◆ Selection
-- BEGIN --
By Dan Bond, CAE
With the rise in shock pad usage in synthetic turf sports field systems in North America, the Synthetic Turf Council (STC), the world’s largest organization dedicated solely to the synthetic turf industry, released the new Performance and Quality Guidelines for Shock Pads. These guidelines provide sports field managers, field specifiers and facility owners with objective measures when specifying a shock pad and comparing the minimum performance and durability of different shock pads.
These guidelines were drafted to compare the performance of different shock pads in an objective way, and, if appropriate, to allow the selection of a shock pad for a specific application. The document also specifies the minimum durability criteria to ensure that when a shock pad is incorporated into a synthetic turf system it will perform adequately for at least two lifecycles of the synthetic turf carpet. In having a shock pad incorporated into the synthetic turf systems, field managers should also ask about shock pads that have long warranties and can be recycled at the end of their useful life.
Shock pads typically come in two varieties. Pre-fabricated pads are factory made from foams, rubber or plastics and are transported to the field to be installed on a prepared field base. Insitu shock pads (also commonly referred to as elastic layers) are mixed onsite from a blend of binders (normally polyurethane) and elastomeric granules (normally recycled tire granulate). They are laid with a paving machine onto the prepared base. Shock pads typically range from 5/16 inch to 1.5 inches in depth, and are placed between the turf surface and stone base. For short pile carpets, the shock pad is typically laid on an asphalt base. In this guidance document, the STC encourages manufacturers of shock pads to have their products tested using the methods detailed, and include for certain properties minimum suggested guideline requirements.
-- END --
◆ Stored dataset items
-- BEGIN --
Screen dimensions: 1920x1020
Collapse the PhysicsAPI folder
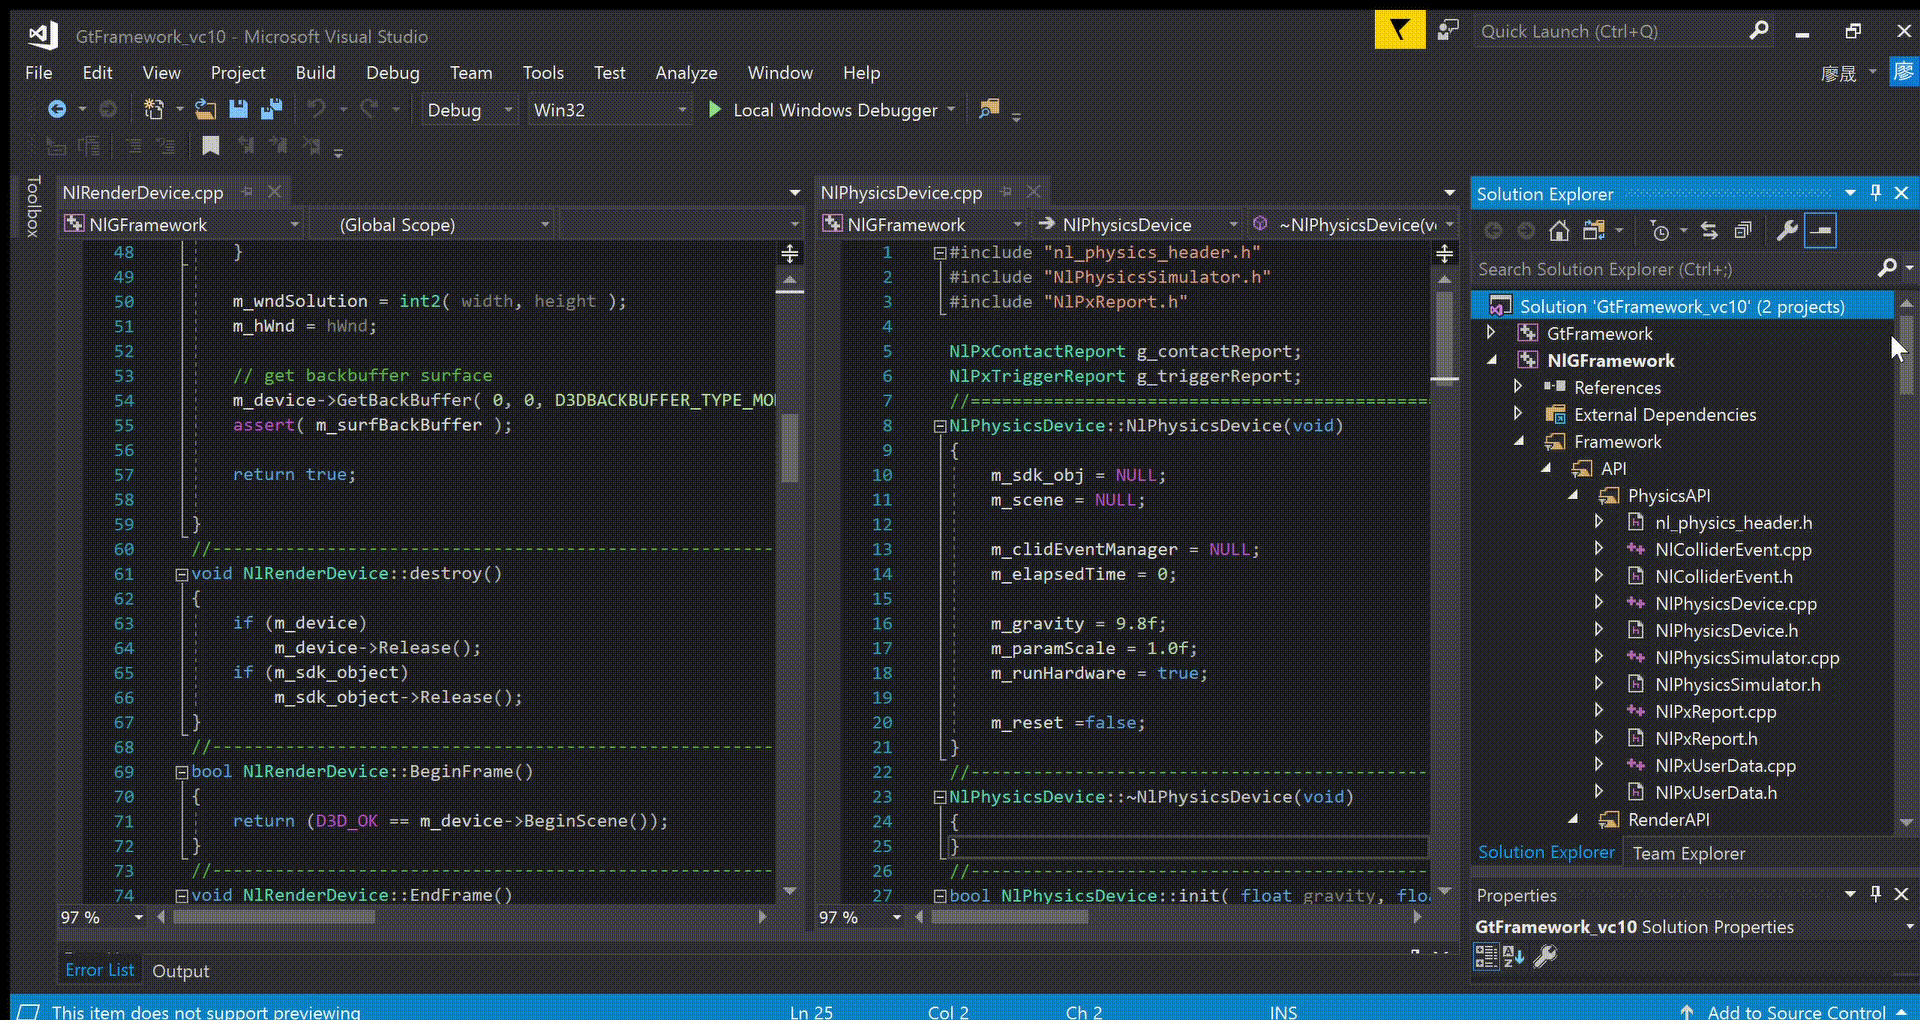[x=1573, y=495]
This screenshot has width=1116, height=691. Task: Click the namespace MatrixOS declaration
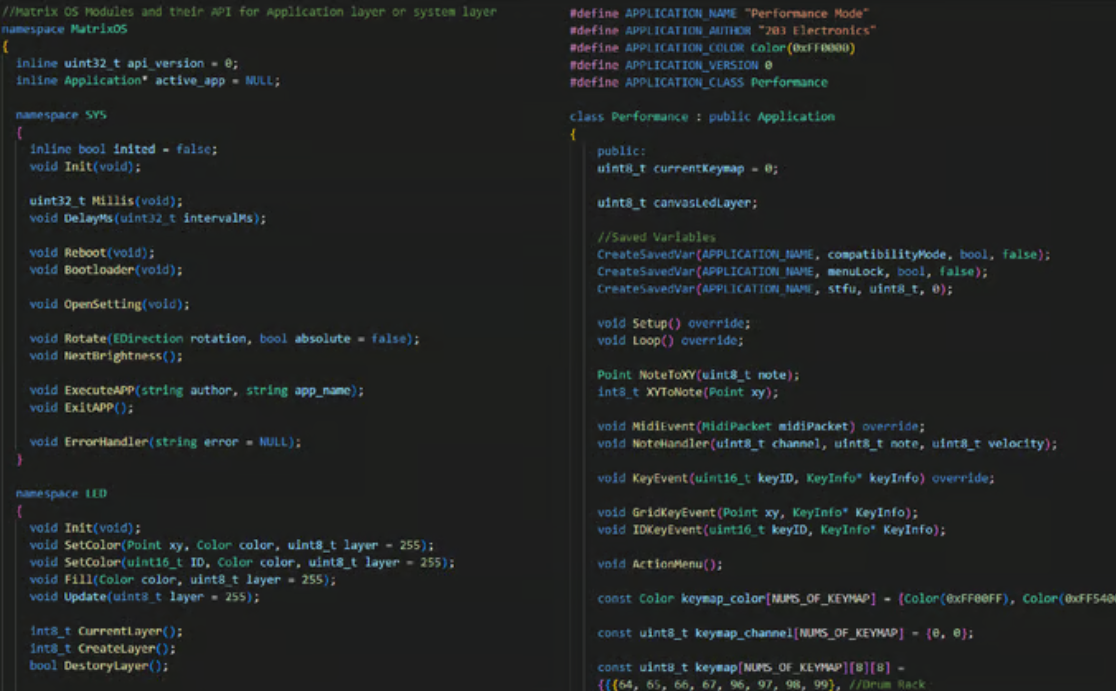pyautogui.click(x=62, y=29)
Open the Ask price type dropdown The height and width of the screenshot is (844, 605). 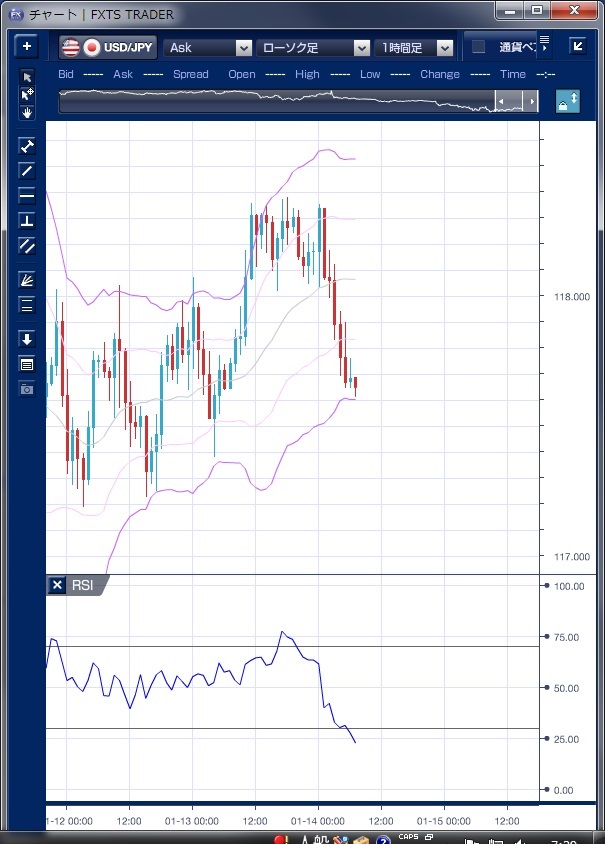pyautogui.click(x=243, y=48)
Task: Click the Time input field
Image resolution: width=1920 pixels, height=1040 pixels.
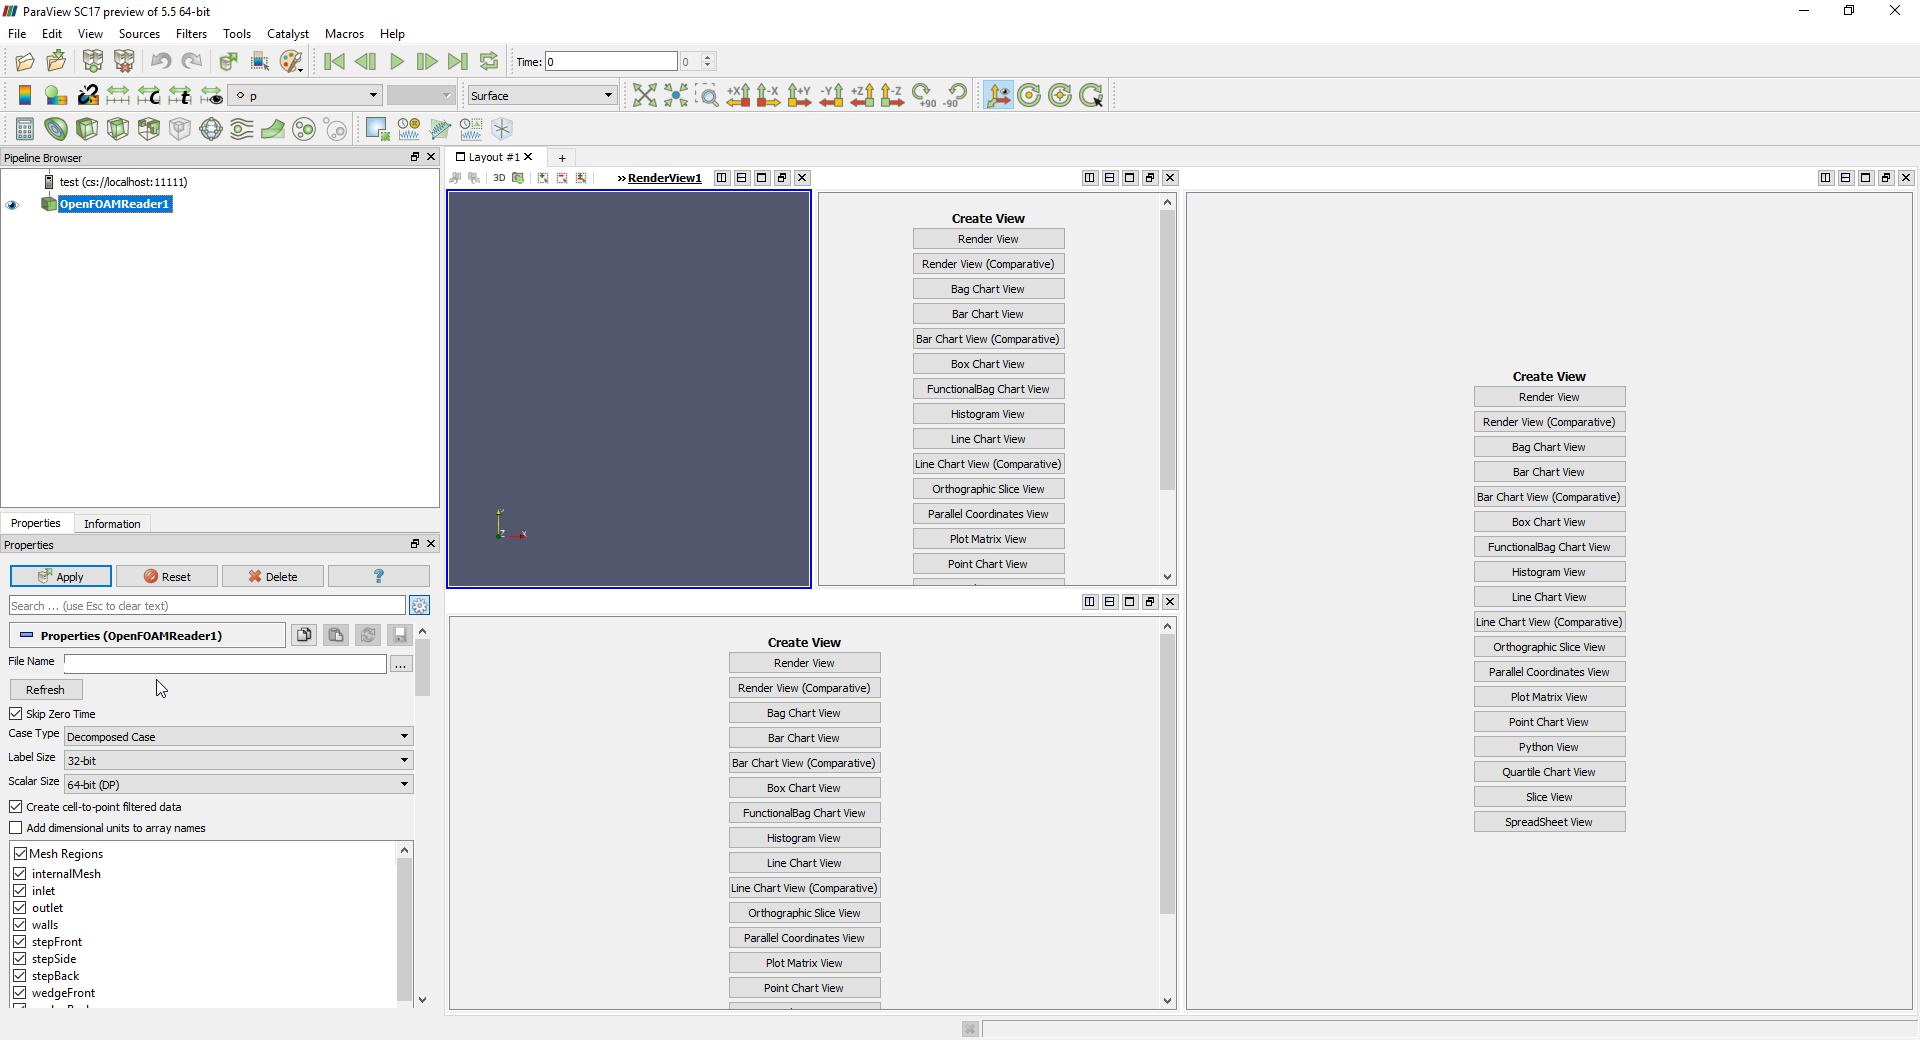Action: pos(610,61)
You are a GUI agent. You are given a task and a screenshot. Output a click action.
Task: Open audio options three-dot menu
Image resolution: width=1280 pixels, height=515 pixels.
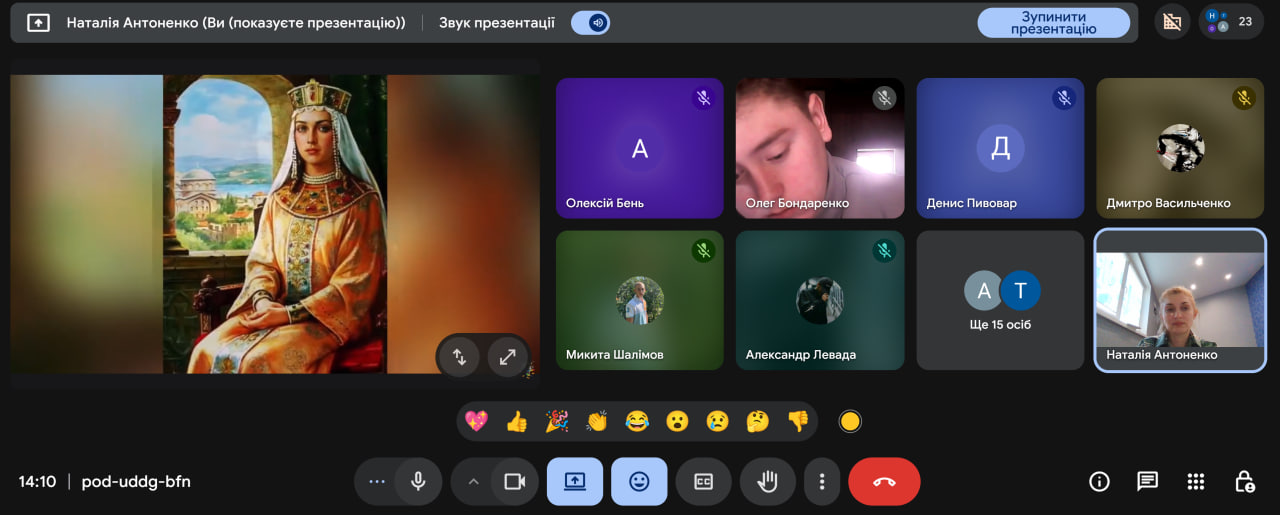click(376, 481)
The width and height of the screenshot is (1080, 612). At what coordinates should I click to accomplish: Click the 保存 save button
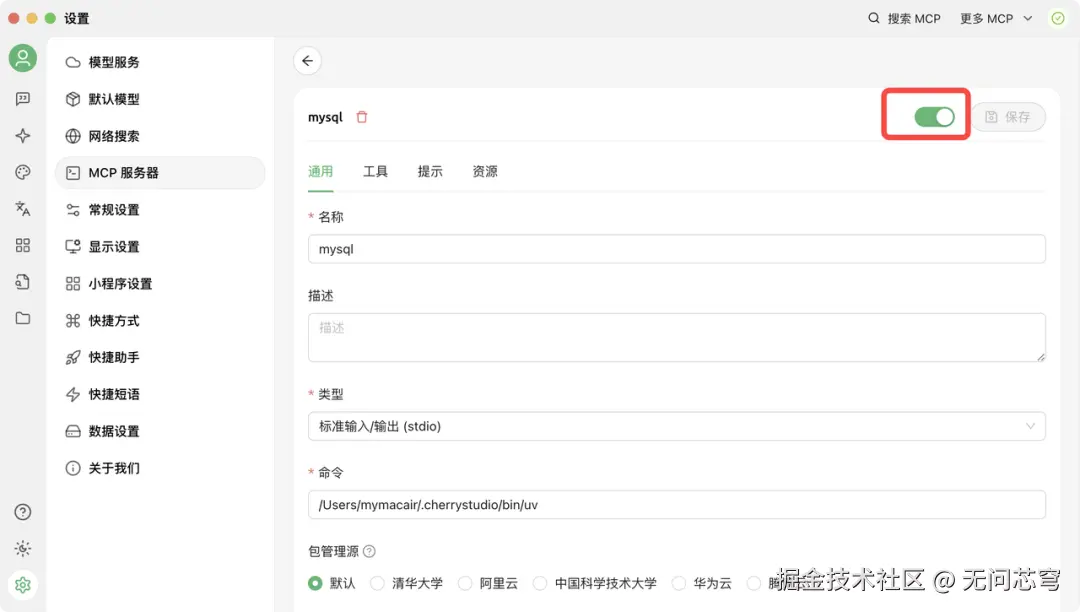coord(1010,117)
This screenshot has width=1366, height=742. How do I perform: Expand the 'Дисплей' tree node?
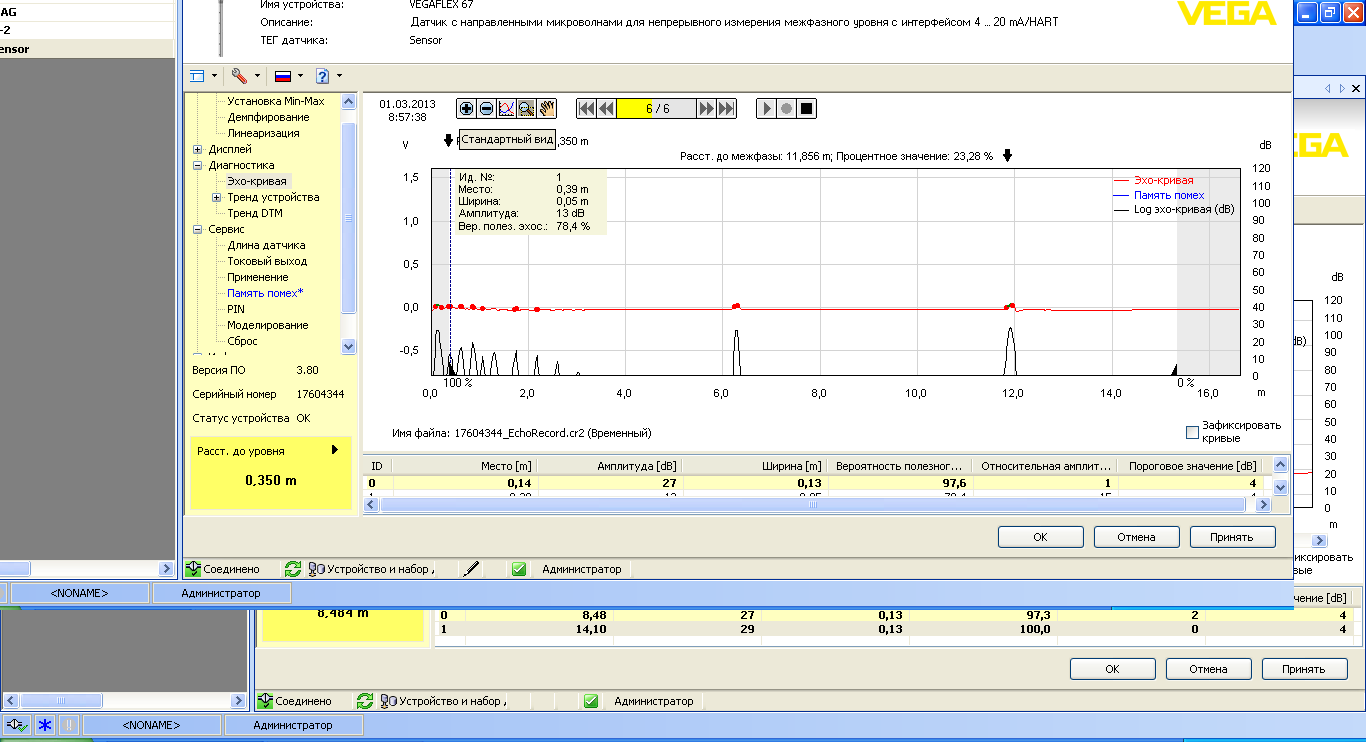coord(198,149)
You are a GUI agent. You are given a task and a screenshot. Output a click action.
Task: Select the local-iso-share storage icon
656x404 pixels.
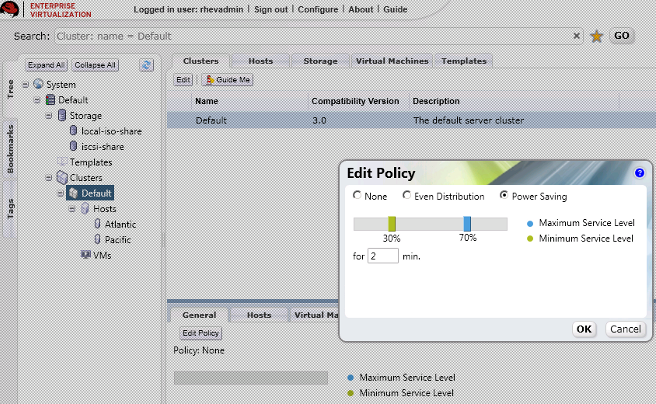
-- END --
◆ To be done
**A)** In the shock pad article, what depth range do shock pads typically fall within?
**B)** Write the next part of the shock pad article, picking up after its final sentence.

◆ Task-by-task answers
**A)** From 5/16 inch to 1.5 inches.

**B)**
The principal objective of a shock pad is to provide a permanent shock-absorbing layer within the synthetic turf system, which provides a minimum level of impact protection to athletes running and falling onto the surface, irrespective of the type of synthetic turf laid over the shock pad, or its condition. For sports where a true ball rebound is important (e.g. soccer, field hockey, tennis, etc.), a shock pad can also assist with controlling how the ball bounces. For short pile carpets, the shock pad can be a key contributor to providing impact attenuation (which is the measure of the shock-absorbing properties).
As performance testing for turf athletic fields has become more robust, shock pad usage has gained in popularity across North America. Shock pads are designed to assist in providing the sports performance and player protection properties that are required for the sport and athlete on the playing surface. They also aid the retention of these properties through the life of the playing surface.
In the goal of maintaining safe and durable playing surfaces, sports field managers are finding that installing a shock pad can supplement an overall maintenance program. However, it is important to note that shock pads do not replace the need for a maintenance program. For example, a shock pad can reduce the amount of infill compaction on the field, so the frequency between decompactions can be extended. For managers who choose a shock pad, many find that it provides uniform resilience, in addition to the resilience provided by the type of infill used in the synthetic turf system.
One of the challenges facing field managers is infill migration (when the infill within the synthetic turf system moves out of the system over time). There are many causes of infill migration, including heavily used fields, certain types of sports, turf fibre, pile height and even Mother Nature. On fields where infill migration frequently occurs, especially in high-traffic areas, the use of a shock pad can help achieve performance metrics. Additionally, for field managers who are looking at ways to reduce the amount of infill (and subsequent infill “splash” and migration from the field), a shock pad combined with lowering the height of the fibre pile and increasing the density of the pile itself can be an answer.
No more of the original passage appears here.